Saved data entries
((
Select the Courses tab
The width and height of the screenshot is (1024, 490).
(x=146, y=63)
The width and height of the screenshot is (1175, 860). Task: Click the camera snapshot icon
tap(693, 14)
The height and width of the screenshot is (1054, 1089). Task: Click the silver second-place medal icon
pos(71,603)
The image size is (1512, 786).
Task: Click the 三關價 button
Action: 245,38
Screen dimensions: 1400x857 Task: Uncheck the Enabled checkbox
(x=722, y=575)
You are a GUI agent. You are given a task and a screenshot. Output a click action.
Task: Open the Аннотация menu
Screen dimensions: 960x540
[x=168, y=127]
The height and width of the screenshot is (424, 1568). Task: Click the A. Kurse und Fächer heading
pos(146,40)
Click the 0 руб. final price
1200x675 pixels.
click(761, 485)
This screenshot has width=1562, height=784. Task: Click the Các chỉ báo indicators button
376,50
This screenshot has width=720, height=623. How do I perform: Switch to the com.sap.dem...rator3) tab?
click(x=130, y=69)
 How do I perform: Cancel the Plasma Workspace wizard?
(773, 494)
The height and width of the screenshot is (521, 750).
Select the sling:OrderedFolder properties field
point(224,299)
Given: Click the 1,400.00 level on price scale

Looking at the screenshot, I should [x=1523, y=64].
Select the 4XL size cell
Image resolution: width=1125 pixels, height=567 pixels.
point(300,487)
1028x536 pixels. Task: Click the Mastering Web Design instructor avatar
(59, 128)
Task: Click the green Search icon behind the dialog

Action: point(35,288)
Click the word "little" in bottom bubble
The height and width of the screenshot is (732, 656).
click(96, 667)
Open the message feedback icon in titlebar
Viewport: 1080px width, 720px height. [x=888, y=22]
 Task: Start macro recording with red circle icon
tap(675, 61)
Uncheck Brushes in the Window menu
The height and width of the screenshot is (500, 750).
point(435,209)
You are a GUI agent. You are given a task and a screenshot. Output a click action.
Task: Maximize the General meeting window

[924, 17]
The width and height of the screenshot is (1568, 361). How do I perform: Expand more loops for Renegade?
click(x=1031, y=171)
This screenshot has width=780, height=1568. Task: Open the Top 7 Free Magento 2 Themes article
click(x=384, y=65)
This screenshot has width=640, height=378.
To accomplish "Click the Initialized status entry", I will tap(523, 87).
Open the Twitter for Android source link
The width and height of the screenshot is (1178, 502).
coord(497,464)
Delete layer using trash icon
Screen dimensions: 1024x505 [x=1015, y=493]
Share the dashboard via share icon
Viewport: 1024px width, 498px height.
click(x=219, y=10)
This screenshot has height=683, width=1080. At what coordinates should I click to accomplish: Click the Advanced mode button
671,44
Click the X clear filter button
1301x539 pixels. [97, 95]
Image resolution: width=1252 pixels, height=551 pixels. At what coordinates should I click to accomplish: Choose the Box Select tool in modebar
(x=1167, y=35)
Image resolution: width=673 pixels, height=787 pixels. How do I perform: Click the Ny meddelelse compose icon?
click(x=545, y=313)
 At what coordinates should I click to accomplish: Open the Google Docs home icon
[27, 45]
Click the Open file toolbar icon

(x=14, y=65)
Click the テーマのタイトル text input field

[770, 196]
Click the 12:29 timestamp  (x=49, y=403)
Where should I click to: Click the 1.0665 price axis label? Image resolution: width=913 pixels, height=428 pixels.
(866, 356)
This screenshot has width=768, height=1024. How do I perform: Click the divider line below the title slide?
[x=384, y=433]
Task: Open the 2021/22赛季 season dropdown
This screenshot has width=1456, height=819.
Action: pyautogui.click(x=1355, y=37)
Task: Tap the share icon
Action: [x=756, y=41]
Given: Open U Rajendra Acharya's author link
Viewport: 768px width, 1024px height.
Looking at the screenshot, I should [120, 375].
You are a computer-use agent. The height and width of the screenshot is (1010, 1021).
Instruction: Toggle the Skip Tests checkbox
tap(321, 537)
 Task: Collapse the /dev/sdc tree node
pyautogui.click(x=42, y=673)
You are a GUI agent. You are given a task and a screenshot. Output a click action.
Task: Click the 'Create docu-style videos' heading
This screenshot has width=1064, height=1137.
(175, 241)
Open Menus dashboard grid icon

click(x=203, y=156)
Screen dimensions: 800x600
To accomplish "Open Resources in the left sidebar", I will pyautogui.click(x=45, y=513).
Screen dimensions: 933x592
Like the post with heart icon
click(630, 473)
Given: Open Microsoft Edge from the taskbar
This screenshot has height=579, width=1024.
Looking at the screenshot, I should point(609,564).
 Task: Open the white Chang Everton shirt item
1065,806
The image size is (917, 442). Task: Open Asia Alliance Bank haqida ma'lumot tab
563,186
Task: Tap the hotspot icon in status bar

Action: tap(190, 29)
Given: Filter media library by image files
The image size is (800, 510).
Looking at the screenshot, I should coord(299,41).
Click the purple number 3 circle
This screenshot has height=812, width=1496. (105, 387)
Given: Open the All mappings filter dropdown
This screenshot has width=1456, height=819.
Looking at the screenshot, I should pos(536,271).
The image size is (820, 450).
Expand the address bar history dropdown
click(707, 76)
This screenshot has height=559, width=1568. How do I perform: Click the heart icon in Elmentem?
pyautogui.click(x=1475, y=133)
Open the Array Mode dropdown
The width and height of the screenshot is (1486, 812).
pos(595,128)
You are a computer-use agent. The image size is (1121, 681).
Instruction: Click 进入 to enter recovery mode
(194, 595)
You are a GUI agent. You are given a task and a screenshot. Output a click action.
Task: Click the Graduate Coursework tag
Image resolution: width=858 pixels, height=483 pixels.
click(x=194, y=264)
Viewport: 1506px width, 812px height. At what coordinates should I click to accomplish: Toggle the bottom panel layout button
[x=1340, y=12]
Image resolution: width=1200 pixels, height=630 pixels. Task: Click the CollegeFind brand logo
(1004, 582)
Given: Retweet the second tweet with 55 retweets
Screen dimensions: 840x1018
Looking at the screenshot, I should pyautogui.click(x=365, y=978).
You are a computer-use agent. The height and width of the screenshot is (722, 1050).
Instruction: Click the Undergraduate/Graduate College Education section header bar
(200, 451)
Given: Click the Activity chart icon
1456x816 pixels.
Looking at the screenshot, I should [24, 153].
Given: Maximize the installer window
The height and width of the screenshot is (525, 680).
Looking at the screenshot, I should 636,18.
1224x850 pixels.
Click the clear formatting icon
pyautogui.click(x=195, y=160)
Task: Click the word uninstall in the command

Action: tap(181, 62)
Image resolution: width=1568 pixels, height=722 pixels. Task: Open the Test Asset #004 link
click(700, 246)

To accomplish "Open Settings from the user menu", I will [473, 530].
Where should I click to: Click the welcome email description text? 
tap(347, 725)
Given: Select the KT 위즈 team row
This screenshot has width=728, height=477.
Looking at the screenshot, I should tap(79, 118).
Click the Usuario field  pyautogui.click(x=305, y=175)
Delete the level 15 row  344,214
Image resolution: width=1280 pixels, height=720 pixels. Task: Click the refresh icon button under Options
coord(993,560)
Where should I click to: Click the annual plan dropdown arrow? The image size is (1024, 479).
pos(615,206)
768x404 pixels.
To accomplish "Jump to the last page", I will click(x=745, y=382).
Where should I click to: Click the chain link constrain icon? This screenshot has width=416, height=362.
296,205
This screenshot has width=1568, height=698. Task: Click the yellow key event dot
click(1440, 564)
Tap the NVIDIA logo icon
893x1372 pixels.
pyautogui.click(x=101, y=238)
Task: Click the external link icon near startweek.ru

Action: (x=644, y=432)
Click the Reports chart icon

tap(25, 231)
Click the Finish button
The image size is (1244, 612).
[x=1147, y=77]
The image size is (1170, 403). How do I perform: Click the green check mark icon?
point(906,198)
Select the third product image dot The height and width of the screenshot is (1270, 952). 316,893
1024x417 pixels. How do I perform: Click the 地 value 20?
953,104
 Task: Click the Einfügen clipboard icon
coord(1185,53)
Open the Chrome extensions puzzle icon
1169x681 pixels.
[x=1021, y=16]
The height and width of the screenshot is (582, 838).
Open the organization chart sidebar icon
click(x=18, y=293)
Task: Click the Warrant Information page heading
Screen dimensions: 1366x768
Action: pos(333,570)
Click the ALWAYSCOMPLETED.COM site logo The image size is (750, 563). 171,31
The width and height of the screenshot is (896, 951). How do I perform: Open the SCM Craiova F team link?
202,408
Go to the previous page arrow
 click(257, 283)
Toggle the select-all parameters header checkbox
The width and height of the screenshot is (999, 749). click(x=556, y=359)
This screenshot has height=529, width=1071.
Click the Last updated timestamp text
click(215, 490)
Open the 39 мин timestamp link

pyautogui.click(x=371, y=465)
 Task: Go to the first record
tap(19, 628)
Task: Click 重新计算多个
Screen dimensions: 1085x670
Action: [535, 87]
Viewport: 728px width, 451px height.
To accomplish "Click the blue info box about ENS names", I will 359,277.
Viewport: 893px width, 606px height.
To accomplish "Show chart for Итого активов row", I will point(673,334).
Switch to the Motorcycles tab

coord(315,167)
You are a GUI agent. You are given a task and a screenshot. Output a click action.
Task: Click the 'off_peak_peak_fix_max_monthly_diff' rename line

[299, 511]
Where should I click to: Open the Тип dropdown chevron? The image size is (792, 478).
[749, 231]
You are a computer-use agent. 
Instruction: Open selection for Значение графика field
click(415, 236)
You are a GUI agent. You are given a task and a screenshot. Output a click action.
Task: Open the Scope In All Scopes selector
))
◆ **Problem**
Start at the first line of the entries and stop at the line that contains "Click the 0 руб. final price". Repeat every line in that span exactly, and nothing beyond it.

◆ **Task output**
Select the Courses tab
The width and height of the screenshot is (1024, 490).
(x=146, y=63)
The width and height of the screenshot is (1175, 860). Task: Click the camera snapshot icon
tap(693, 14)
The height and width of the screenshot is (1054, 1089). Task: Click the silver second-place medal icon
pos(71,603)
The image size is (1512, 786).
Task: Click the 三關價 button
Action: 245,38
Screen dimensions: 1400x857 Task: Uncheck the Enabled checkbox
(x=722, y=575)
You are a GUI agent. You are given a task and a screenshot. Output a click action.
Task: Open the Аннотация menu
Screen dimensions: 960x540
[x=168, y=127]
The height and width of the screenshot is (424, 1568). Task: Click the A. Kurse und Fächer heading
pos(146,40)
Click the 0 руб. final price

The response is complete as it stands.